La manif anti-RN (Rassemblement National) du 23 juin, à Tulle, fut une expérience édifiante pour certains, en tous les cas pour moi qui fut toute ma vie dans le camp dominant (bien sûr sans l’avoir choisi). C’est que des mouvements féministes en avaient pris les rênes. Sans doute afin d’intensifier la lutte contre le patriarcat, mais surtout pour la défense de minorités en tout genre que l’arrivée au pouvoir du RN mettrait en danger. En particulier les minorités sexuelles et de genre.
Je n’étais pas du tout préparé à cela. Je me suis même, un instant, demandé si je ne m’étais pas trompé de manif’, de lieu ou d’heure. Car la plupart des autres semblaient bien être venus là pour défendre ces minorités, tandis que je n’y songeais guère. Je ne m’étais jamais demandé quelles catégories de personnes risquaient le plus en cas d’arrivée du RN au gouvernement. Pour moi, tout le monde était menacé et je n’allais pas voir plus loin. J’ai alors réalisé combien je sous-estimais non seulement les difficultés sociales rencontrées par les LGBTQIA+, mais aussi le nombre des personnes concernées et leur variété. Je tombais de haut !
Je fus donc, à cette manif’, plus spectateur qu’acteur. Un spectateur parfois sidéré car ne connaissant rien ou presque à ces communautés.
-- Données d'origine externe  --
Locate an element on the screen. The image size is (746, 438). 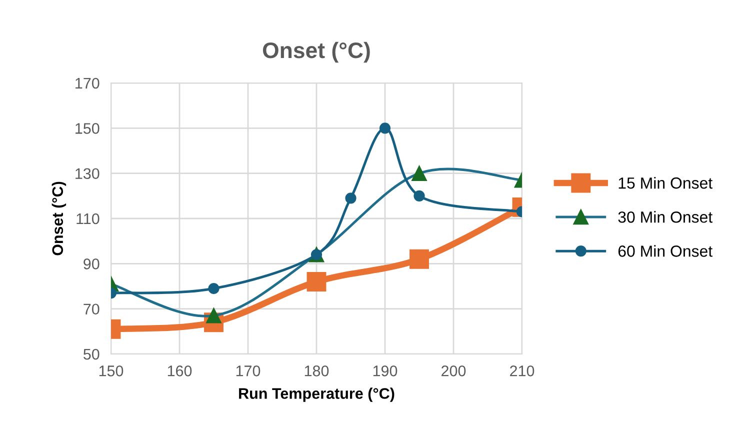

Normal, j’ai 67 ans, j’ai grandi dans un monde où les queers se cachaient. À ma connaissance, le premier homo faisant partie de mon entourage durant mon enfance était un collègue et ami de mon père paysan, mais c’est seulement à l’adolescence que j’ai deviné son homosexualité. Beaucoup plus tard, il s’est publiquement déclaré « inverti », une façon de dire qu’ayant une attirance homosexuelle, il ne pratiquait pas et n’avait jamais pratiqué.
Mais, à l’époque, combien de queers avais-je côtoyé sans jamais le soupçonner ? Mystère ! Il y a quelques années déjà, un couvercle a sauté, mais il ne m’a volé à la figure que ce 23 juin. Dessiller les yeux prend du temps.